28 Feb Budapest – A City of Recycled Beauty
Budapest is a truly beautiful city, and what adds to its unique charm is that so many of its most stunning spots have been created out of the old and abandoned – recycled if you will. In this post, we’re going to take you on a tour of some of them and tell you about their history.
The ruin pubs
Szimpla kert ruin pub. Photo: budapestflow.com
Ruin pubs are one of the things the city is most famous for. Their name is derived from their origin. They are literally built in the ruins of old apartment blocks, furnished with salvaged furniture and decorated with the work of young, local artists.
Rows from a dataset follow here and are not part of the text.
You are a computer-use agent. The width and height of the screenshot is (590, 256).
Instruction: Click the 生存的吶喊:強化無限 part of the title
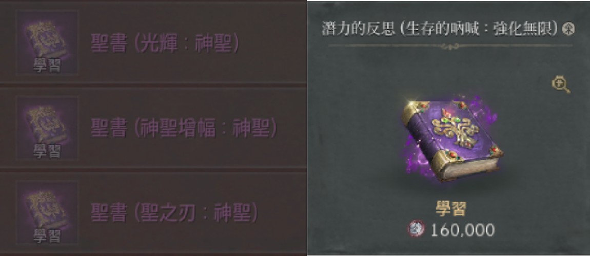pos(480,29)
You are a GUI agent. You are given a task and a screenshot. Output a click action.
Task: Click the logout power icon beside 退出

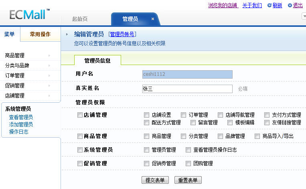(x=290, y=5)
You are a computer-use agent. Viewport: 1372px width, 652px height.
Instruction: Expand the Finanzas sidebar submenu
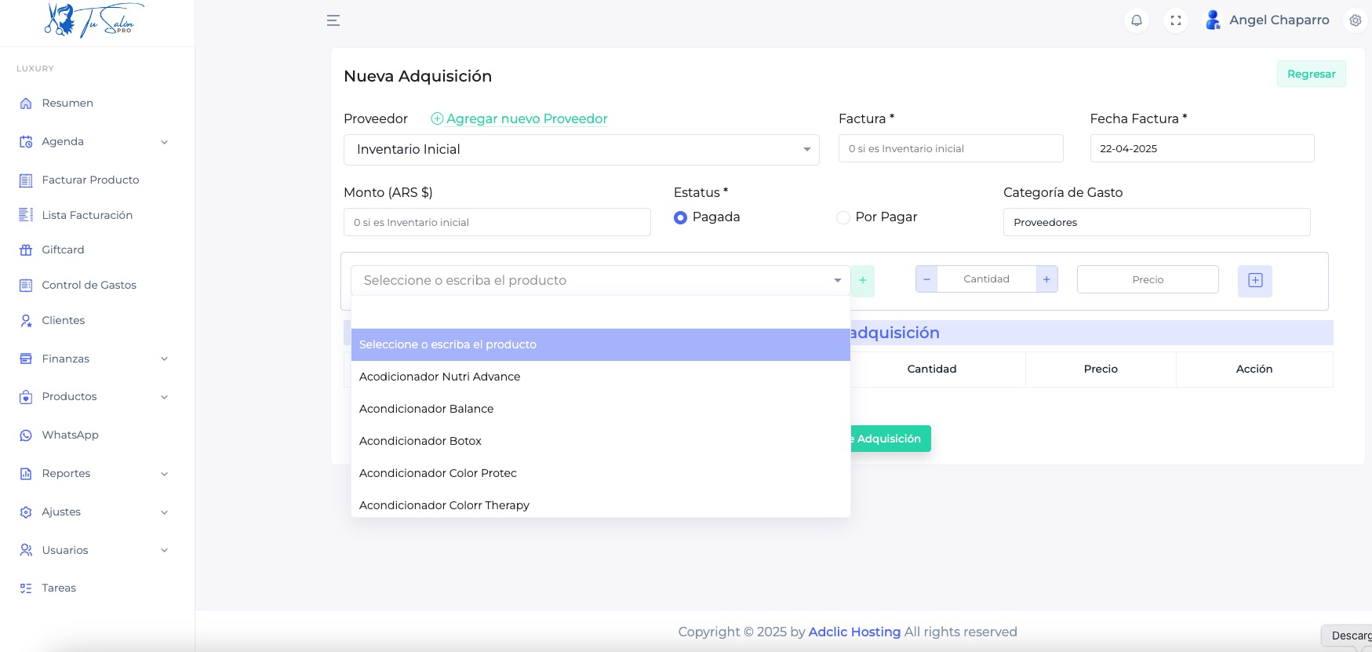coord(94,359)
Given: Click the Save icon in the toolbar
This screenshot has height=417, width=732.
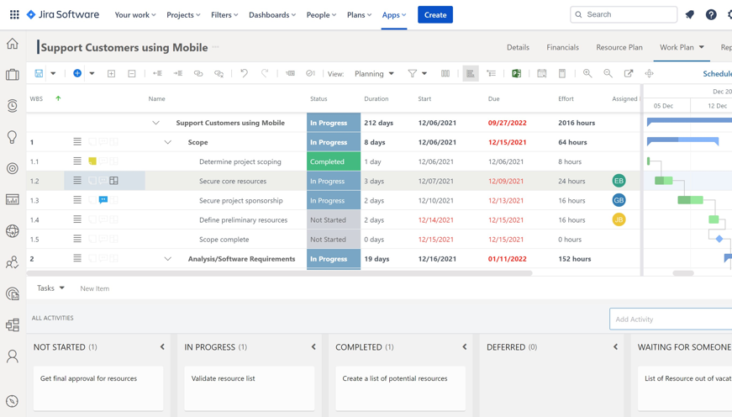Looking at the screenshot, I should pyautogui.click(x=39, y=74).
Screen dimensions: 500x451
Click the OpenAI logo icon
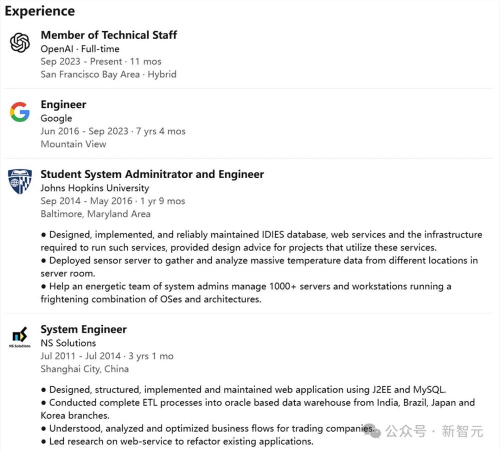pos(20,43)
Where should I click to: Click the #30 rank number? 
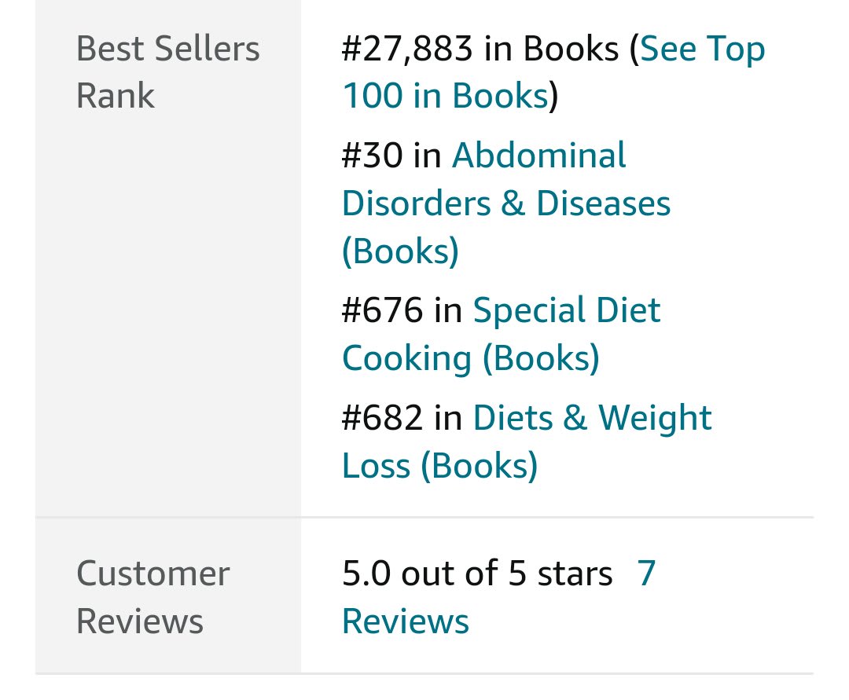(373, 156)
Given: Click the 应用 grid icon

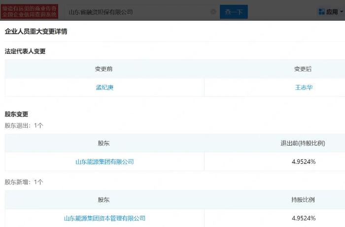Looking at the screenshot, I should click(321, 12).
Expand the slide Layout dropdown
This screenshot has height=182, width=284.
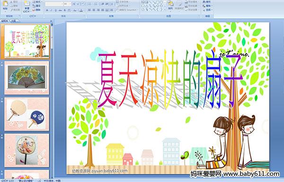37,2
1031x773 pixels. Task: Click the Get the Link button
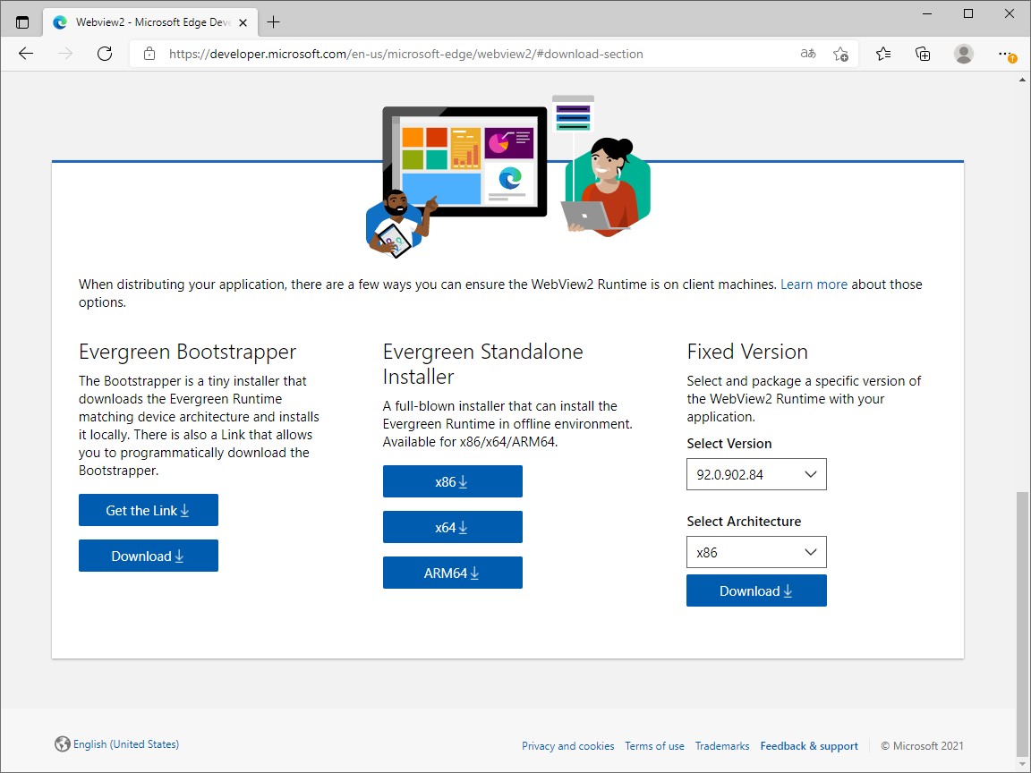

Anker’t ruin bar. Photo: designweek.hu
You see, back over a decade ago, some young entrepreneurs were looking for a nightlife scene more to their taste, and stumbling upon the long-neglected Jewish Quarter, they found dozens of abandoned buildings and decided to buy one. Szimpla ruin bar was born, became popular with locals, then tourists, and soon an industry was born.
Today the area is unrecognizable – once deserted, it is now packed every night of the week with people jumping between popular ruin pubs like Anker’t, located in a cavernous concrete space, Fogasház, a former denture repair factory.
Street food and community gardens
Karaván street food courtyard. Photo: likealocalguide.com
As well as abandoned buildings, the Jewish Quarter has an abundance of empty lots where old buildings used to stand. Some have become car parks, but others have been more creatively repurposed.
Karavan, just a short hop from Szimpla ruin bar, is now a popular street food spot. Complete with a seating area and covering in case of bad weather, you can now find an array of food trucks selling all manner of local and international cuisine, with an atmosphere that feels akin to a house party.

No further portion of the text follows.